-- What to do --
Continue the acute kidney injury notes from their last sentence.

-- Supplied passage --
Patients with fluid loss, sepsis or pancreatitis may have hypotension.
Patients with the glomerular disease typically present with HTN and oedema, proteinuria and microscopic haematuria (nephritic syndrome)
The presence of rash, petechiae or ecchymoses may suggest an underlying systemic condition such as vasculitis, thrombotic microangiopathy or glomerulonephritis.
An underlying abnormal bruit may support renovascular disease.
Patients with ATN may present after haemorrhage, sepsis, drug overdose, surgery, cardiac arrest or other conditions associated with hypotension and prolonged renal ischaemia.
Investigations of AKI
Basic metabolic profile (including urea and creatinine) Venous blood gases FBC Urinalysis and culture dipstick Urine chemistries Renal ultrasound CXR-pulmonary oedema or cardiomegaly ECG- arrhythmias is hyperkalaemia is present
Differentials of AKI
CKD
Increased muscle mass
Drug side effect
Risk factors of AKI
Advanced age > 65 Underlying renal disease (acute or chronic) Malignant HTN DM Myeloproliferative disorders such as multiple myeloma Connective tissue disease. Sodium-retaining states (CCF, cirrhosis, nephrotic syndrome) Exposure to nephrotoxins (aminoglycosides, cancer therapies, NSAIDs, ACEi, ARBs and diuretics Radiocontrast Trauma Haemorrhage Sepsis Pancreatitis Drug overdose Surgery Cardiac arrest Excessive fluid loss Recent vascular intervention Nephrolithiasis Oliguria
Stages of AKI
There are 3 stages.

-- Dataset content --
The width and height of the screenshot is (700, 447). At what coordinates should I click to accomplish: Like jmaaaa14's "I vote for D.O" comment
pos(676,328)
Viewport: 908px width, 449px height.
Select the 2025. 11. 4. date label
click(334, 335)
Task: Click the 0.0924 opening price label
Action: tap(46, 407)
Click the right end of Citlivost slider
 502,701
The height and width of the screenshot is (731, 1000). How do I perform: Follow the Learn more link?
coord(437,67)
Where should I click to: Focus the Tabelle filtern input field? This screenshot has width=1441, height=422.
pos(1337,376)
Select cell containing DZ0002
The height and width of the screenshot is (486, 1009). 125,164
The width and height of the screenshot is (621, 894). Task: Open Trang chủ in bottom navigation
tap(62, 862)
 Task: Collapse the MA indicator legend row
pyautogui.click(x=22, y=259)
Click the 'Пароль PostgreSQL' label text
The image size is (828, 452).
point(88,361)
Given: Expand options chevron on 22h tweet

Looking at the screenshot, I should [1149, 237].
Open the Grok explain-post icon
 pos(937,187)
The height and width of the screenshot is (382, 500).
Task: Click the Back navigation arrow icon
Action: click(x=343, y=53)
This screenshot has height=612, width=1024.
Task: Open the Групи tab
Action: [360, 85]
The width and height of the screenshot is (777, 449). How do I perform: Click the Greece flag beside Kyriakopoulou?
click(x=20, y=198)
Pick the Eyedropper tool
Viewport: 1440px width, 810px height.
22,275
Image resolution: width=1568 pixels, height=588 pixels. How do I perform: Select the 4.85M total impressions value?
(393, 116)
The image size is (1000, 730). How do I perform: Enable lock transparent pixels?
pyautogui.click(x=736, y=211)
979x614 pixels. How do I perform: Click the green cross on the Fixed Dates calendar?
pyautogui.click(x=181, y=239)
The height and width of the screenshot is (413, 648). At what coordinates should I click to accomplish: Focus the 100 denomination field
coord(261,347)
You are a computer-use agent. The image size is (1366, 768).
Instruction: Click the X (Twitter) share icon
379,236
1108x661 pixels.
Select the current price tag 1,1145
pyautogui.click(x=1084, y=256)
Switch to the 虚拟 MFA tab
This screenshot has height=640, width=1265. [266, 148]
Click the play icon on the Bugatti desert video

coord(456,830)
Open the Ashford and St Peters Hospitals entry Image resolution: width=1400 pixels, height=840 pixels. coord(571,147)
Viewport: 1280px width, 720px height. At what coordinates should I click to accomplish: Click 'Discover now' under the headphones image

-- Reply to the task --
Stage 1:
Increase >26 umol/L within 48 hours or increase >1.5-1.9 * reference SCr
<0.5 ml/kg/hr for >6 consecutive hours.
Stage 2:
Increase >2-2.9* reference SCr
<0.5 ml/kg/hr for >12 consecutive hours.
Stage 3:
Increase >3* reference SCr
<0.3 ml/kg/hr for >24 consecutive hours or anuria for 12 hours.
General management of AKI
Treat the underlying illness.
Intervention in the electrolyte and acid/base abnormalities and optimisation of volume status either by fluid replacement or fluid removal in patients with volume overload.
Sodium and volume restriction is generally required along with limiting potassium and phosphorus intake.
Patients with AKI shouldn’t be given potentially nephrotoxic drugs unless there is no alternative.
Management of pre-renal failure
Managed with techniques to improve the haemodynamic status of the patient.
Hypovolaemia correction with crystalloid or colloid (but not HES)
Vasopressors are recommended if hypotension is severe.
Management is often difficult if renal hypoperfusion results from impaired cardiac function due to poor left ventricular systolic function.
RRT may be needed if severe acid/base electrolyte or uraemic complications are present while underlying cardiac or volume issues are treated.
Management of intrinsic failure
Varies according to aetiology.
Volume overload require sodium restriction.
Volume expansion is required when co-existing pre-renal azotaemia exists.
Acute glomerulonephritis and vasculitis may also require corticosteroids, cytotoxic agents or other immune-modifying drugs.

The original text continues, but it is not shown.